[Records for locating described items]
— start —

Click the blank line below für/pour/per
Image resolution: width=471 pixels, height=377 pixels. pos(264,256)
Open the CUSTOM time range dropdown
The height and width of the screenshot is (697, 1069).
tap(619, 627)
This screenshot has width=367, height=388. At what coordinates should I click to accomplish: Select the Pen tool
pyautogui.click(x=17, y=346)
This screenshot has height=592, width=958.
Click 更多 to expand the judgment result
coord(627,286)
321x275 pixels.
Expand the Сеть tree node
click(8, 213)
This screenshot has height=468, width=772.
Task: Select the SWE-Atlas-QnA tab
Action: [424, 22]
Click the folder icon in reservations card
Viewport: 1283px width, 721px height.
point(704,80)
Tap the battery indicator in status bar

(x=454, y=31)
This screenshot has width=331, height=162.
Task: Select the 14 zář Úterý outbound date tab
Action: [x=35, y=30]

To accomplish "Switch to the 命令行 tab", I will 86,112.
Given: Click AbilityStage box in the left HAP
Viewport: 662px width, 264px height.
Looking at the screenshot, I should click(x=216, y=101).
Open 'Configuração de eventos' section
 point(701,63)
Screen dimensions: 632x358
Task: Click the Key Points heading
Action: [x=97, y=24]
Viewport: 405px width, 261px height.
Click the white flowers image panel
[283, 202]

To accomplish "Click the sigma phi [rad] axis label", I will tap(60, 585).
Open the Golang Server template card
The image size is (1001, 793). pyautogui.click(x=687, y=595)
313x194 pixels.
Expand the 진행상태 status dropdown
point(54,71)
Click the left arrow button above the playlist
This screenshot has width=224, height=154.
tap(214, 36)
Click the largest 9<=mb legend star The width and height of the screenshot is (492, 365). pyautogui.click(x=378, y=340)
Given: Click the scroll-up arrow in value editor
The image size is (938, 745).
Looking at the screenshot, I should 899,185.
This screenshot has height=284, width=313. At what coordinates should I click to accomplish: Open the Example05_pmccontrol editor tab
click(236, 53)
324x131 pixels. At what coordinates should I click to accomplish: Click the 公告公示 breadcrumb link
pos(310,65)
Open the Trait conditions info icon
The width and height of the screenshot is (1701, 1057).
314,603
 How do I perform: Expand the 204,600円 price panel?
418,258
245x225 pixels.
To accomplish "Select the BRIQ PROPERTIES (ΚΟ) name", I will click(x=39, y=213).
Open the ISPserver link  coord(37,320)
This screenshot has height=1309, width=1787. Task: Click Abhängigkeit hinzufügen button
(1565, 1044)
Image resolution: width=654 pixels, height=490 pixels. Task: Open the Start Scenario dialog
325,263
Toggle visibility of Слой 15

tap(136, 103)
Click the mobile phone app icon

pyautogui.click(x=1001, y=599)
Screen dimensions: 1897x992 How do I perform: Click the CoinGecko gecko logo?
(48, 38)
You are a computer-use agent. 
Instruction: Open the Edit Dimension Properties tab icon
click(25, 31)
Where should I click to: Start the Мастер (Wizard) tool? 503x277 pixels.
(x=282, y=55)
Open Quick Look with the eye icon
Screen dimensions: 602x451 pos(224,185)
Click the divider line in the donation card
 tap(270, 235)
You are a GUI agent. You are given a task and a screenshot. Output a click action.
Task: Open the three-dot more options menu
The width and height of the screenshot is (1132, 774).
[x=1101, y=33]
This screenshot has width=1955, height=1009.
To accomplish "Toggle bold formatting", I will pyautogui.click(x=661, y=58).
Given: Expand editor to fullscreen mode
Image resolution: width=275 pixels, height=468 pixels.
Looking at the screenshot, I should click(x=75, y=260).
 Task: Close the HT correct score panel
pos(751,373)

— end —

## Task details:
Duplicate all of these lines exactly as they stand.

## Full response:
Click the blank line below für/pour/per
Image resolution: width=471 pixels, height=377 pixels. pos(264,256)
Open the CUSTOM time range dropdown
The height and width of the screenshot is (697, 1069).
tap(619, 627)
This screenshot has width=367, height=388. At what coordinates should I click to accomplish: Select the Pen tool
pyautogui.click(x=17, y=346)
This screenshot has height=592, width=958.
Click 更多 to expand the judgment result
coord(627,286)
321x275 pixels.
Expand the Сеть tree node
click(8, 213)
This screenshot has height=468, width=772.
Task: Select the SWE-Atlas-QnA tab
Action: [424, 22]
Click the folder icon in reservations card
Viewport: 1283px width, 721px height.
point(704,80)
Tap the battery indicator in status bar

(x=454, y=31)
This screenshot has width=331, height=162.
Task: Select the 14 zář Úterý outbound date tab
Action: [x=35, y=30]

To accomplish "Switch to the 命令行 tab", I will 86,112.
Given: Click AbilityStage box in the left HAP
Viewport: 662px width, 264px height.
Looking at the screenshot, I should click(x=216, y=101).
Open 'Configuração de eventos' section
 point(701,63)
Screen dimensions: 632x358
Task: Click the Key Points heading
Action: [x=97, y=24]
Viewport: 405px width, 261px height.
Click the white flowers image panel
[283, 202]

To accomplish "Click the sigma phi [rad] axis label", I will tap(60, 585).
Open the Golang Server template card
The image size is (1001, 793). pyautogui.click(x=687, y=595)
313x194 pixels.
Expand the 진행상태 status dropdown
point(54,71)
Click the left arrow button above the playlist
This screenshot has width=224, height=154.
tap(214, 36)
Click the largest 9<=mb legend star The width and height of the screenshot is (492, 365). pyautogui.click(x=378, y=340)
Given: Click the scroll-up arrow in value editor
The image size is (938, 745).
Looking at the screenshot, I should 899,185.
This screenshot has height=284, width=313. At what coordinates should I click to accomplish: Open the Example05_pmccontrol editor tab
click(236, 53)
324x131 pixels. At what coordinates should I click to accomplish: Click the 公告公示 breadcrumb link
pos(310,65)
Open the Trait conditions info icon
The width and height of the screenshot is (1701, 1057).
314,603
 How do I perform: Expand the 204,600円 price panel?
418,258
245x225 pixels.
To accomplish "Select the BRIQ PROPERTIES (ΚΟ) name", I will click(x=39, y=213).
Open the ISPserver link  coord(37,320)
This screenshot has height=1309, width=1787. Task: Click Abhängigkeit hinzufügen button
(1565, 1044)
Image resolution: width=654 pixels, height=490 pixels. Task: Open the Start Scenario dialog
325,263
Toggle visibility of Слой 15

tap(136, 103)
Click the mobile phone app icon

pyautogui.click(x=1001, y=599)
Screen dimensions: 1897x992 How do I perform: Click the CoinGecko gecko logo?
(48, 38)
You are a computer-use agent. 
Instruction: Open the Edit Dimension Properties tab icon
click(25, 31)
Where should I click to: Start the Мастер (Wizard) tool? 503x277 pixels.
(x=282, y=55)
Open Quick Look with the eye icon
Screen dimensions: 602x451 pos(224,185)
Click the divider line in the donation card
 tap(270, 235)
You are a GUI agent. You are given a task and a screenshot. Output a click action.
Task: Open the three-dot more options menu
The width and height of the screenshot is (1132, 774).
[x=1101, y=33]
This screenshot has width=1955, height=1009.
To accomplish "Toggle bold formatting", I will pyautogui.click(x=661, y=58).
Given: Expand editor to fullscreen mode
Image resolution: width=275 pixels, height=468 pixels.
Looking at the screenshot, I should click(x=75, y=260).
 Task: Close the HT correct score panel
pos(751,373)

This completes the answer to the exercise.